* **TASK TO CARRY OUT**: Images are not part of the copy; transcribe all the data exactly.
──────────────────────────────
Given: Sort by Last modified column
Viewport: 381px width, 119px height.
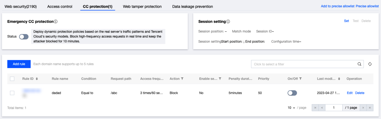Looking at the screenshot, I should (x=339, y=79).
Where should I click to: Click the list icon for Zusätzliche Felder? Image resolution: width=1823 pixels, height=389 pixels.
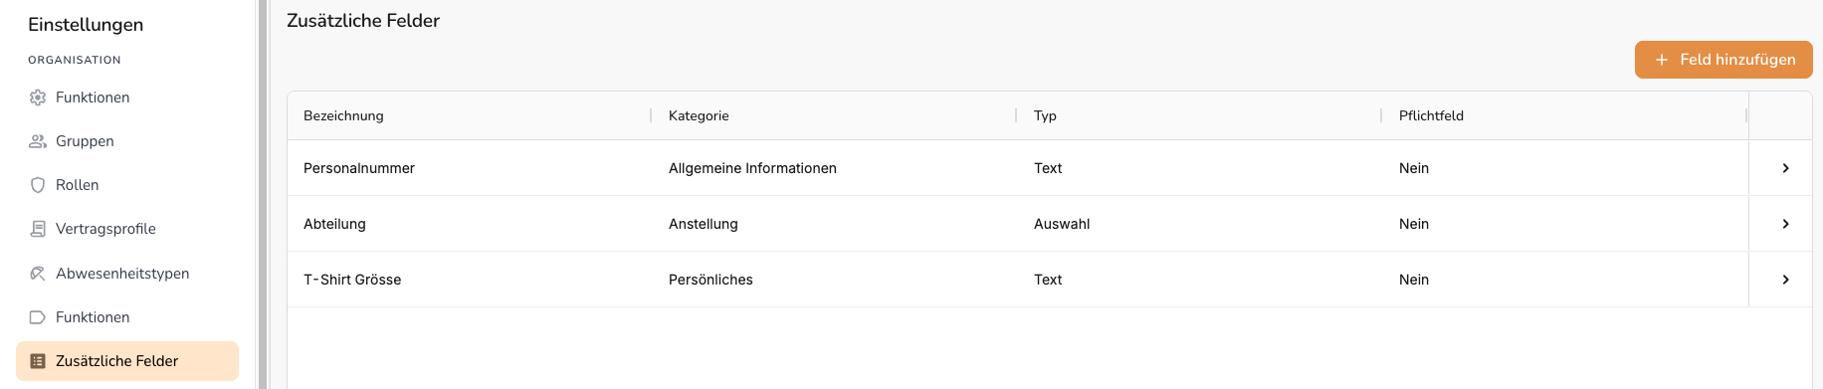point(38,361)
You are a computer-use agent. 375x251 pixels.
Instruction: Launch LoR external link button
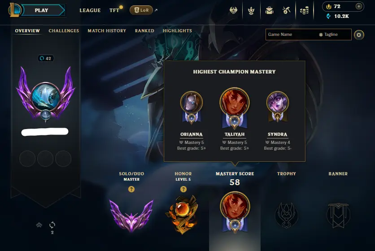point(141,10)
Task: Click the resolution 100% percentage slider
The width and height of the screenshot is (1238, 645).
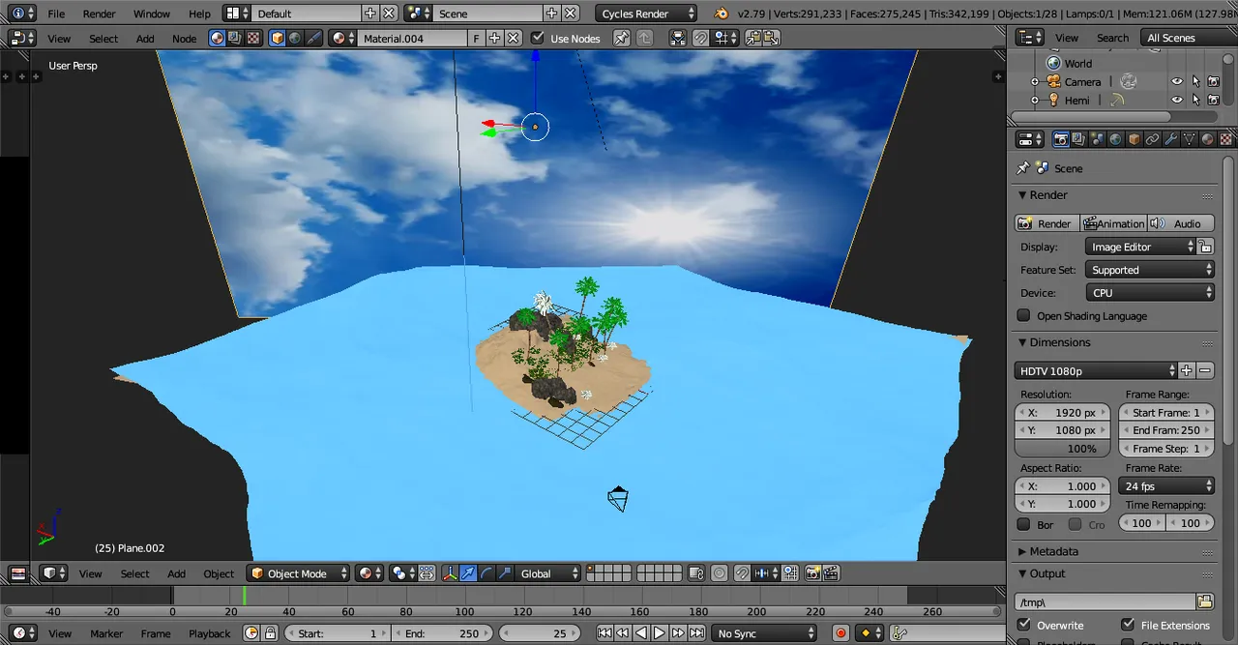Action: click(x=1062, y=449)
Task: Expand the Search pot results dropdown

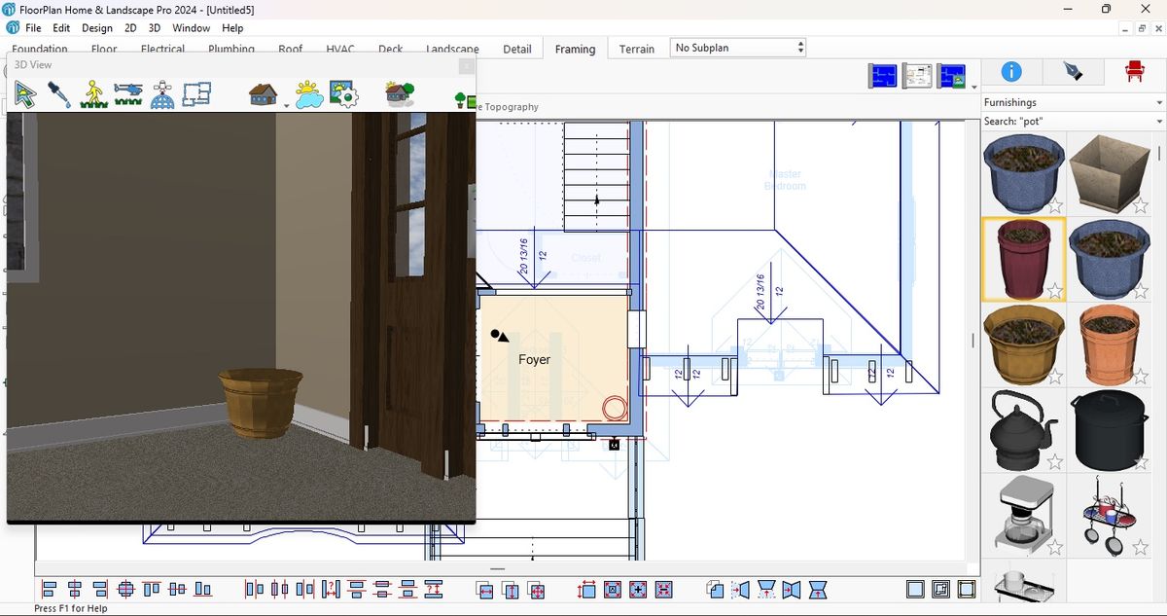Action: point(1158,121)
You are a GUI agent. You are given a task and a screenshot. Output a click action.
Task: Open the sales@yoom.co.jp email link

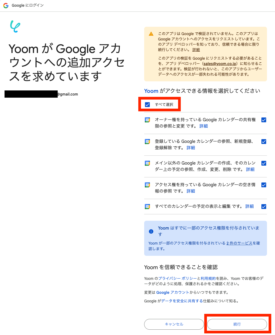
──────────────────────────────
* **SOLUTION TO THIS EXERCISE**:
Given: Sort by Last modified column
Viewport: 381px width, 119px height.
Looking at the screenshot, I should (x=339, y=79).
Where should I click to: Click the list icon for Zusätzliche Felder? Image resolution: width=1823 pixels, height=389 pixels.
point(38,361)
You are a computer-use agent. 375x251 pixels.
Instruction: Launch LoR external link button
point(141,10)
Task: Click the resolution 100% percentage slider
The width and height of the screenshot is (1238, 645).
Action: click(x=1062, y=449)
Task: Expand the Search pot results dropdown

Action: point(1158,121)
You are a GUI agent. You are given a task and a screenshot. Output a click action.
Task: Open the sales@yoom.co.jp email link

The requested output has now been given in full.